Sir Richard Edgcumbe (1499 – 1 February 1562) was an English courtier and politician.

==Family==
Richard Edgcumbe was the eldest son of Sir Peter (or Piers) Edgcumbe (1477 – 14 August 1539) of Cotehele, Cornwall, and his first wife, Jane Derneford (d. before 1525), daughter and heir of James Derneford of Stonehouse, Devon, and widow of Charles Dynham of Nutwell, Devon.

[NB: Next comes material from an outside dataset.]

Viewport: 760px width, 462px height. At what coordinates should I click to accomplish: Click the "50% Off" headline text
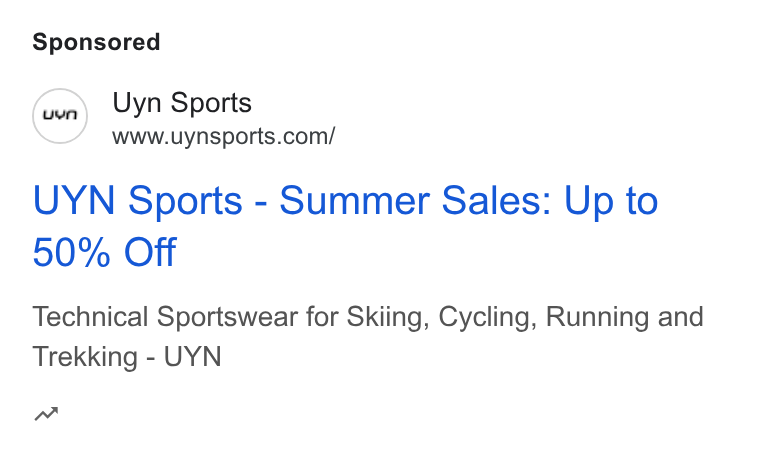point(104,252)
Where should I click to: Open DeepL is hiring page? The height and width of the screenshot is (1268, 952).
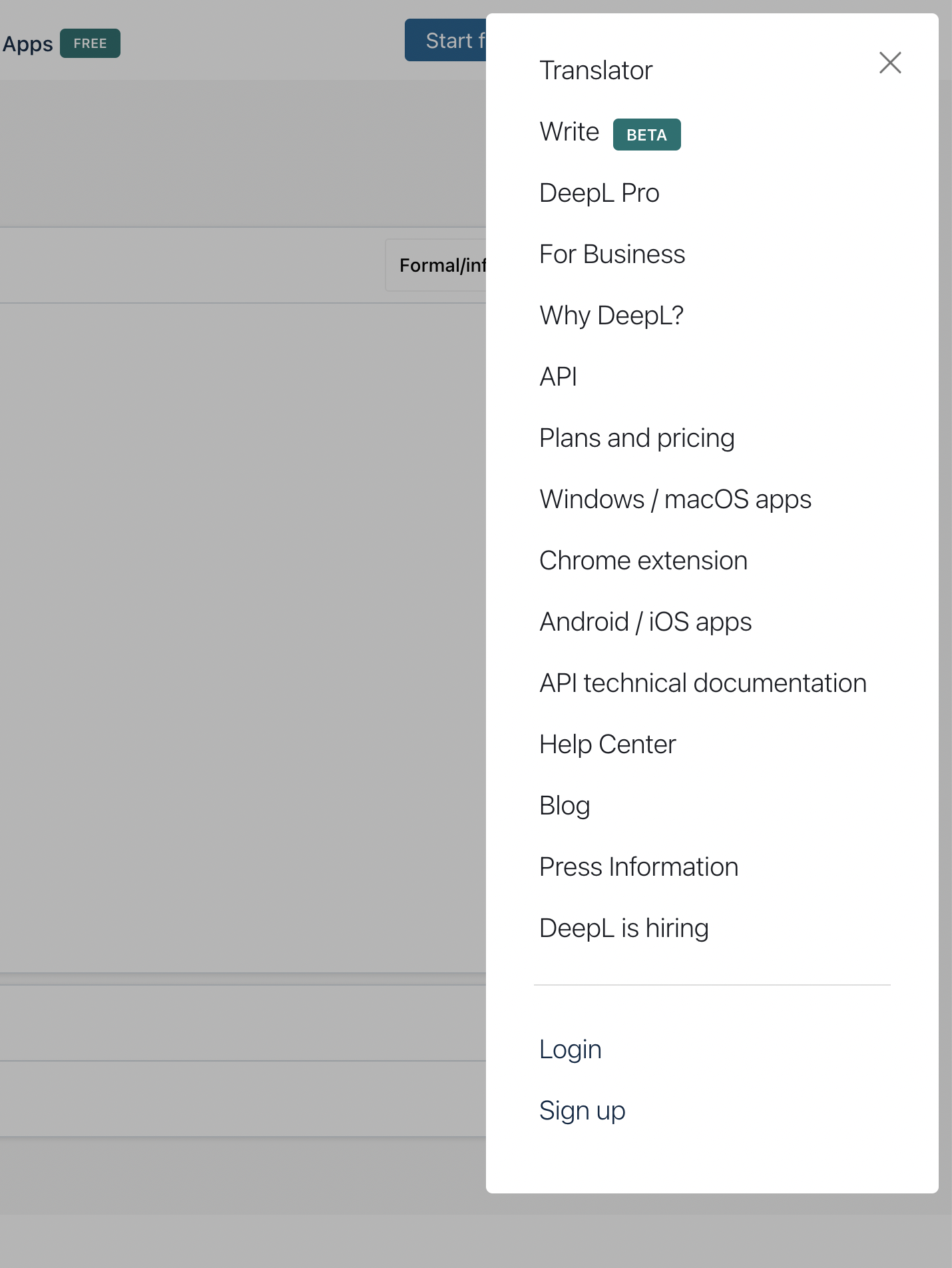(x=623, y=928)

By his father's first marriage, Richard Edgcumbe had two brothers and three sisters. His mother, Jane, died before 1525, and his father married Catherine St John, the daughter of Sir John St John of Bletsoe, and widow of Sir Gruffudd ap Rhys of Carmarthen.

==Career==
Edgcumbe and his brother entered Lincoln's Inn on 2 February 1517. Edgcumbe's grandson, Richard Carew, says that he studied at Oxford, but of this there is no other record. He was among the knights created by Edward Seymour, 1st Earl of Hertford, 18 October 1537, and two years later he succeeded to his father's estates. On a portion of the Stonehouse property, which had come into the family through his mother, and which Sir Piers had already emparked, he built the house named by him Mount Edgcumbe, which was completed in 1553.

He was elected Member of Parliament for Cornwall in 1542 and 1547. He was High Sheriff of Devon for 1543 and 1552, High Sheriff of Cornwall for 1556 and in 1557 was named commissioner of muster in Cornwall to call out and arm three hundred men. In April 1558 he was commissioned to command the Militia of the Devonshire Hundreds around Plymouth Haven. He was complimented by Thomas Cromwell on the lucidity of the reports which he sent up from quarter sessions.

He prided himself on his housekeeping, taking care to always have in hand two years' provision of all things necessary for himself and his family, and he kept in a chest for current needs a sum of money which he never allowed to fall below £100. His hospitality earned him the name of ‘the good old knight of the castle.’ He died on 1 February 1562, as is shown by the inquisition on his will, and was buried in Maker Church under a tombstone, the inscription on which states that he died 1 December 1561.

==Marriages and issue==
Edgcumbe married firstly, about 1516, Elizabeth Arundell, the daughter of Sir John Arundell (c. 1474 – 8 February 1545) of Lanherne, Cornwall, by his first wife, Lady Eleanor Grey, the daughter of Thomas Grey, 1st Marquess of Dorset, and his second wife, Cecily Bonville, 7th Baroness Harington. There were no issue of the marriage. He married secondly, in 1535, Elizabeth Tregian, the daughter of John Tregian of Golden, Cornwall, by whom he had four sons, including Peter Edgcumbe and Richard Edgcumbe, and four daughters. He married thirdly, Winifred Essex, the daughter of Sir William Essex of Lambourn, Berkshire. There were no issue of his third marriage.

Piers (or Peter Edgcumbe), the eldest son (1536–1607), was sheriff of Devon in 1566 and Cornwall in 1569, and represented Cornwall county in the parliaments of 1562–3, 1572, 1588, and 1592, and Liskeard borough in those of 1584 and 1586. Richard, the second son, was M.P. for Totnes 1562–3.